_TASK GOAL_
In the data below, locate the line containing "Guide de Mesure (93, 1259)" and the line containing "Devenir bénévole [menuitem] (388, 32)", then retype both and everything between them exactly. Pictures are not part of the copy.

# # # #

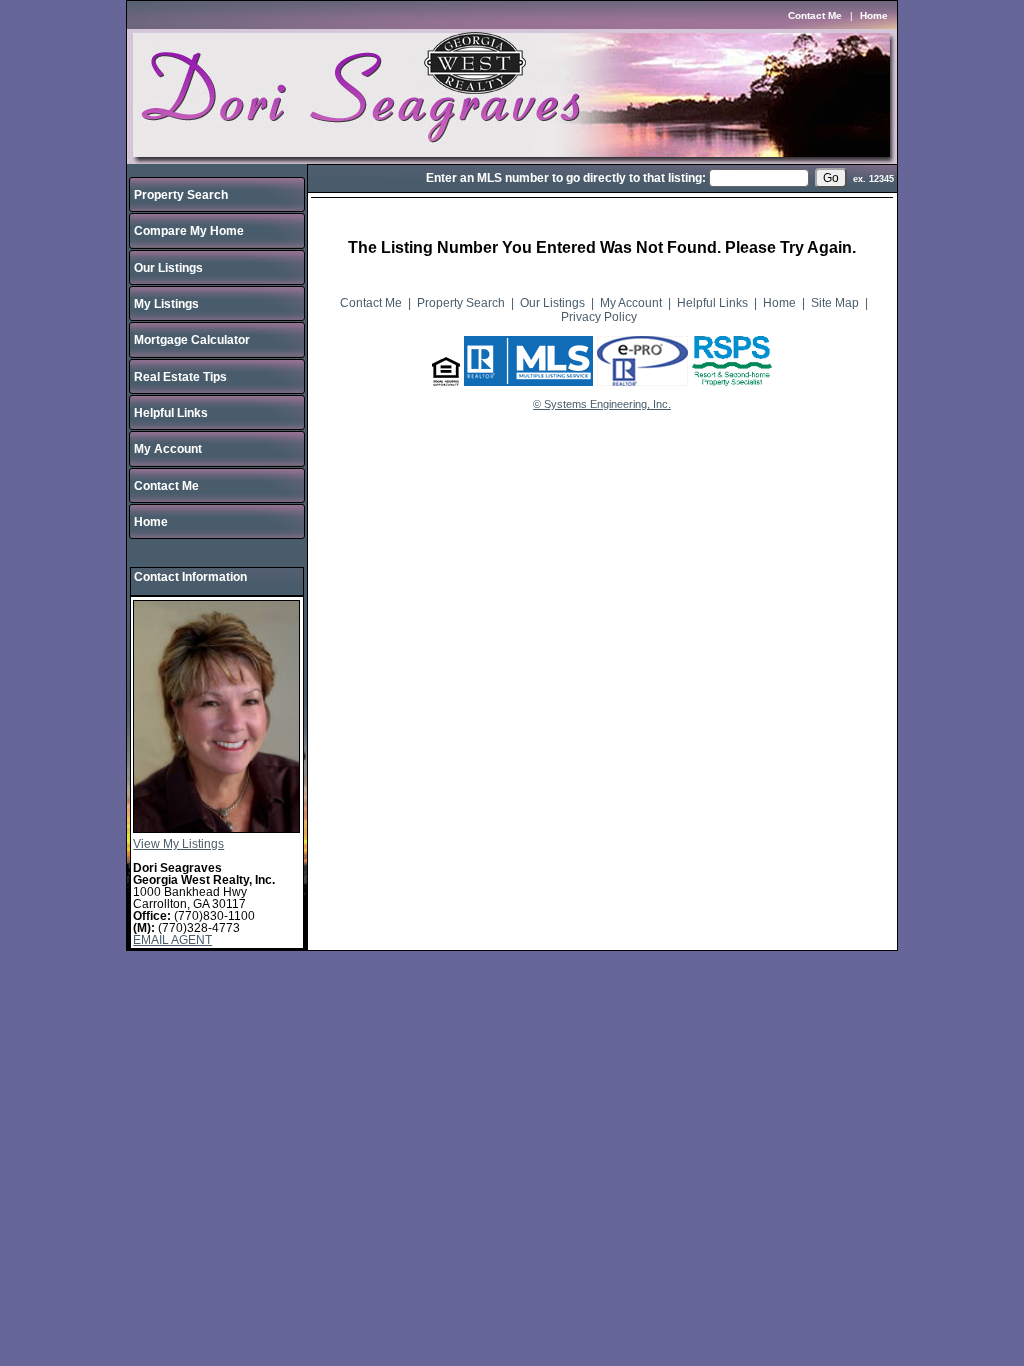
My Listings (166, 304)
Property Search (181, 195)
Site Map (835, 303)
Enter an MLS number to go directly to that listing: (566, 178)
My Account (168, 449)
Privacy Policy (599, 317)
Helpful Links (171, 413)
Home (874, 15)
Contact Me (815, 15)
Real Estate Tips (180, 377)
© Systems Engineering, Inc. (602, 404)
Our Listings (168, 268)
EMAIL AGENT (172, 940)
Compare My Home (189, 231)
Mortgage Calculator (192, 340)
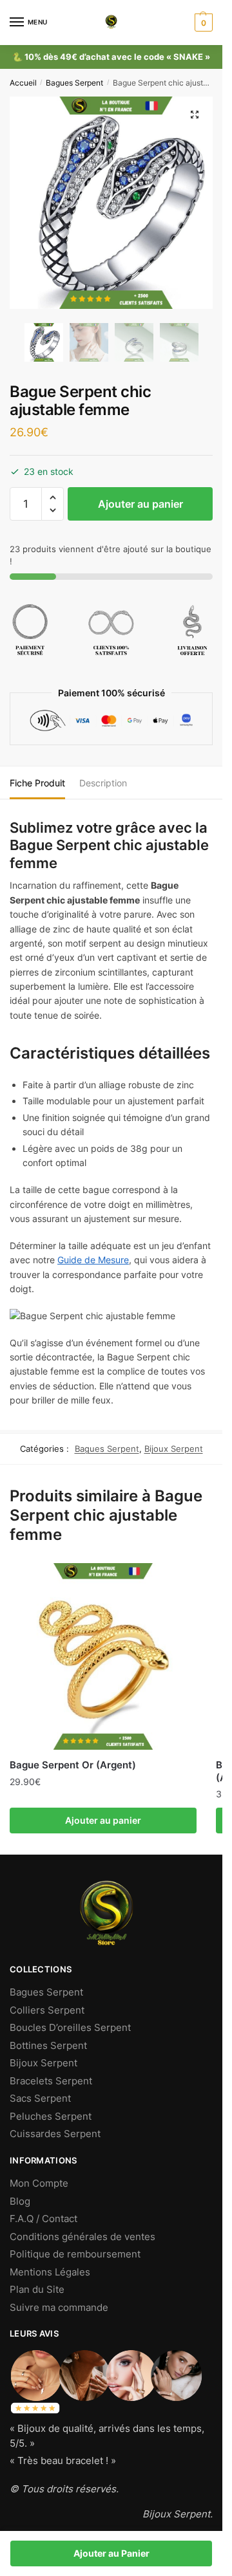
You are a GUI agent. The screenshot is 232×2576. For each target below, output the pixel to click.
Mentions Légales (50, 2272)
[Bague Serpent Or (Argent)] (103, 1656)
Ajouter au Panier (111, 2553)
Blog (20, 2201)
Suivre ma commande (59, 2307)
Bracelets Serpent (51, 2081)
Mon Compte (39, 2183)
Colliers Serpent (47, 2010)
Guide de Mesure (93, 1259)
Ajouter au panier (140, 503)
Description (103, 782)
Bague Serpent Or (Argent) (73, 1765)
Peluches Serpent (51, 2116)
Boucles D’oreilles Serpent (70, 2027)
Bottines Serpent (48, 2045)
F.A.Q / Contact (43, 2218)
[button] (52, 497)
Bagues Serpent (74, 83)
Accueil (23, 83)
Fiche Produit (37, 782)
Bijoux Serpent (173, 1448)
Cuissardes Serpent (55, 2133)
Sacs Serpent (40, 2098)
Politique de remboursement (75, 2254)
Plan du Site (37, 2289)
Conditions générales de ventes (82, 2236)
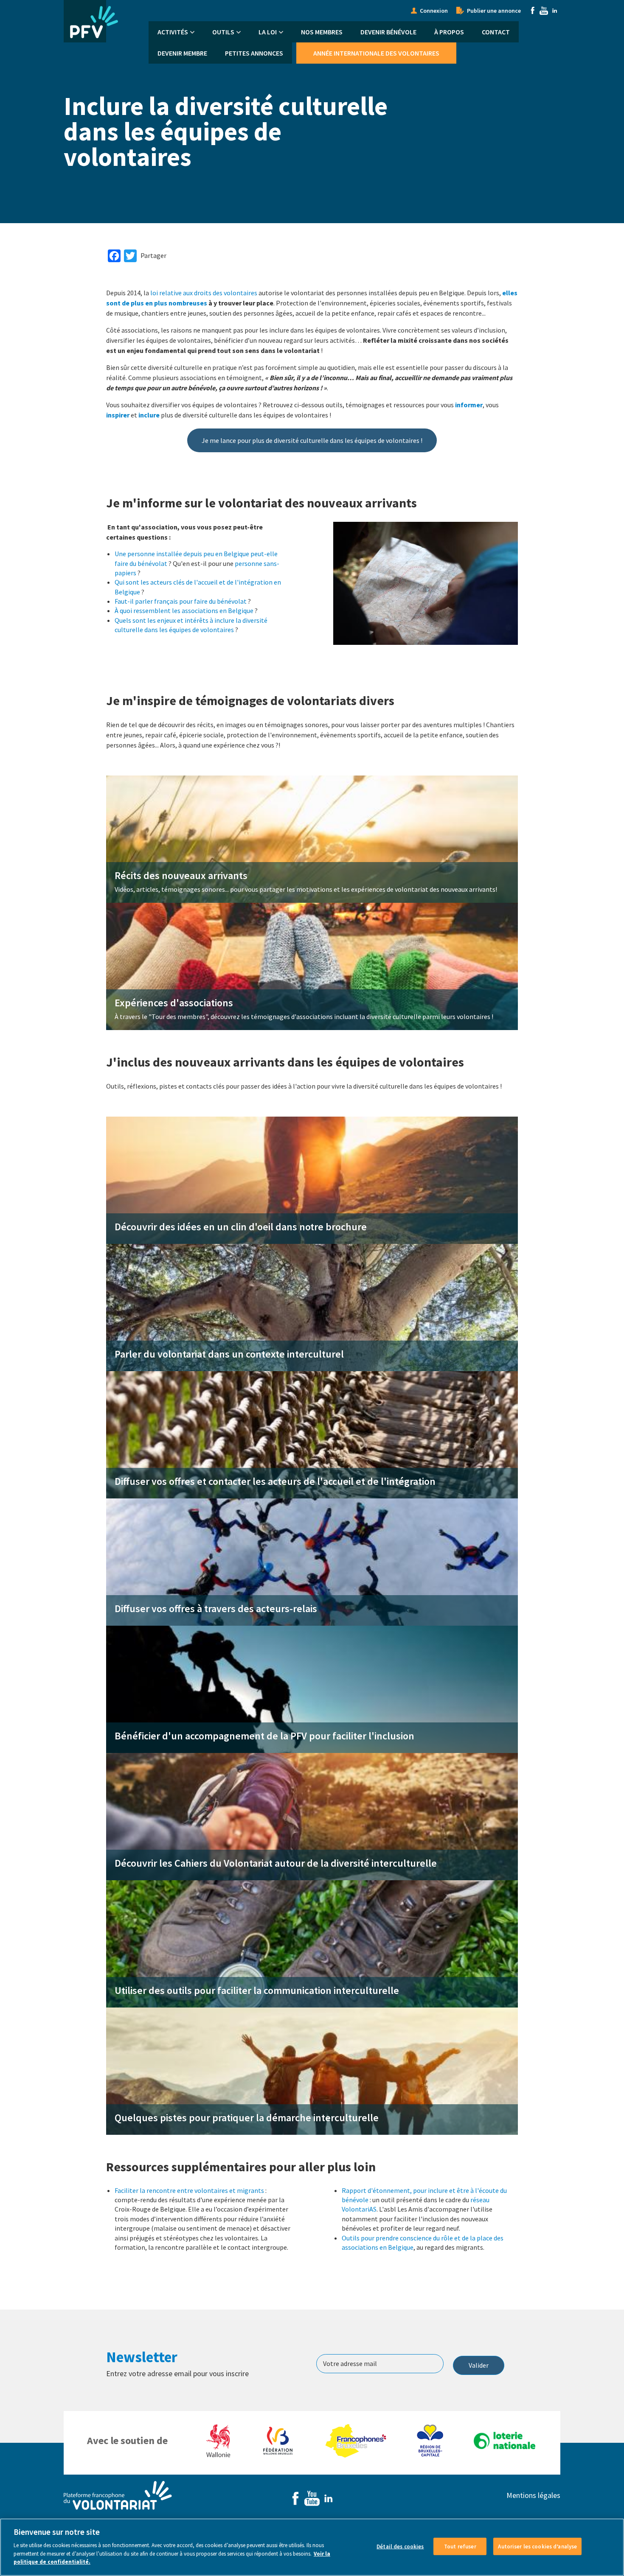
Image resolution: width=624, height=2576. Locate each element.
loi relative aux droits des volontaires (204, 292)
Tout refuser (460, 2546)
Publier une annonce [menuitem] (494, 10)
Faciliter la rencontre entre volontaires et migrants (189, 2190)
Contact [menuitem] (496, 32)
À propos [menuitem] (449, 32)
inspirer (117, 415)
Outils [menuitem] (223, 32)
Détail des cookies (400, 2546)
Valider (479, 2365)
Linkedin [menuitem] (554, 10)
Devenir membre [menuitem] (182, 53)
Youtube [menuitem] (543, 10)
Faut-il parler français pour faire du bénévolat (181, 601)
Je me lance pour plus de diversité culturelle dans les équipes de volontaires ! (312, 440)
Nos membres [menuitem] (322, 32)
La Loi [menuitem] (268, 32)
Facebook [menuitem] (532, 10)
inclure (149, 415)
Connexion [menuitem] (434, 10)
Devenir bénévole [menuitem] (388, 32)
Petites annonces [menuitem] (254, 53)
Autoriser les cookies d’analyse (537, 2546)
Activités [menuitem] (172, 32)
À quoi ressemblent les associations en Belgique (184, 610)
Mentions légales (533, 2495)
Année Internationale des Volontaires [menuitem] (376, 53)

# # # #

_RESULT OF THE EXERCISE_
Guide de Mesure (93, 1259)
Ajouter au panier (140, 503)
Description (103, 782)
Bague Serpent Or (Argent) (73, 1765)
Peluches Serpent (51, 2116)
Boucles D’oreilles Serpent (70, 2027)
Bottines Serpent (48, 2045)
F.A.Q / Contact (43, 2218)
[button] (52, 497)
Bagues Serpent (74, 83)
Accueil (23, 83)
Fiche Produit (37, 782)
Bijoux Serpent (173, 1448)
Cuissardes Serpent (55, 2133)
Sacs Serpent (40, 2098)
Politique de remboursement (75, 2254)
Plan du Site (37, 2289)
Conditions générales de ventes (82, 2236)
Image resolution: width=624, height=2576. Locate each element.
loi relative aux droits des volontaires (204, 292)
Tout refuser (460, 2546)
Publier une annonce [menuitem] (494, 10)
Faciliter la rencontre entre volontaires et migrants (189, 2190)
Contact [menuitem] (496, 32)
À propos [menuitem] (449, 32)
inspirer (117, 415)
Outils [menuitem] (223, 32)
Détail des cookies (400, 2546)
Valider (479, 2365)
Linkedin [menuitem] (554, 10)
Devenir membre [menuitem] (182, 53)
Youtube [menuitem] (543, 10)
Faut-il parler français pour faire du bénévolat (181, 601)
Je me lance pour plus de diversité culturelle dans les équipes de volontaires ! (312, 440)
Nos membres [menuitem] (322, 32)
La Loi [menuitem] (268, 32)
Facebook [menuitem] (532, 10)
inclure (149, 415)
Connexion [menuitem] (434, 10)
Devenir bénévole [menuitem] (388, 32)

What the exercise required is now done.